There are two types of routing information updates: the periodic update and the triggered update. Each routing protocol performs updates differently from others; however, all routing protocols can be categorized as performing periodic updates or triggered updates.
The periodic update is performed once in each configured time span (update interval), regardless of network status. The default update interval can vary from 10 seconds to 90 seconds or more, depending on the routing protocol and the configuration. The update interval can usually be changed. Typically, the update contains the entire routing table of the advertising router.
Periodic updates are sent every interval, even if nothing on the network has changed. When a router detects a change on the network, it will wait until the next update interval before sending the changed information. Legacy distance vector protocols use periodic updates as their update method. To prevent the wasteful use of bandwidth for unneeded updates and to speed the detection of changes on the network, more modern routing protocols use triggered updates.
Unlike periodic updates, triggered updates are sent only when a change is detected on the network and only the changed information is sent, not the entire routing table. The use of triggered updates and the process of only sending information regarding the change instead of the entire routing table better utilizes available network bandwidth, as well as optimizing router processor use. Triggered updates also allow routers to learn of new changes faster, since updates are sent out as soon as a change is detected, allowing for faster convergence. Link state protocols typically use triggered updates as their update method.
Convergence is a term used to describe a network in which all routers within the internetwork are aware of all other networks and have routes to each network.

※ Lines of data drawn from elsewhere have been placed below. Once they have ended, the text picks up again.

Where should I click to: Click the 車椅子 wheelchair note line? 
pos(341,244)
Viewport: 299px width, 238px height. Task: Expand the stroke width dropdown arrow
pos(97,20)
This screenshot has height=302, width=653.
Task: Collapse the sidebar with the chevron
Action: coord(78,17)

For example, in Figure B, when routers A, B, and C are all aware of every network and the path to each network, we say that the network has converged. Convergence time is the amount of time it takes for all routers to learn the entire internetwork or learn of a change on the network. Convergence time is very important to network engineers because it describes the amount of time it will take for the network to recover from a failure.
Dynamic routing protocols allow routers to automatically discover each connected network and adapt to changes in the internetwork topology. These protocols are used to free the administrator from entering multitudes of static routes for traffic flow and fault tolerance; however, the use of routing protocols is not without cost. Dynamic protocols use bandwidth and processor time on each router and the amount of bandwidth and processor time should be understood during capacity planning.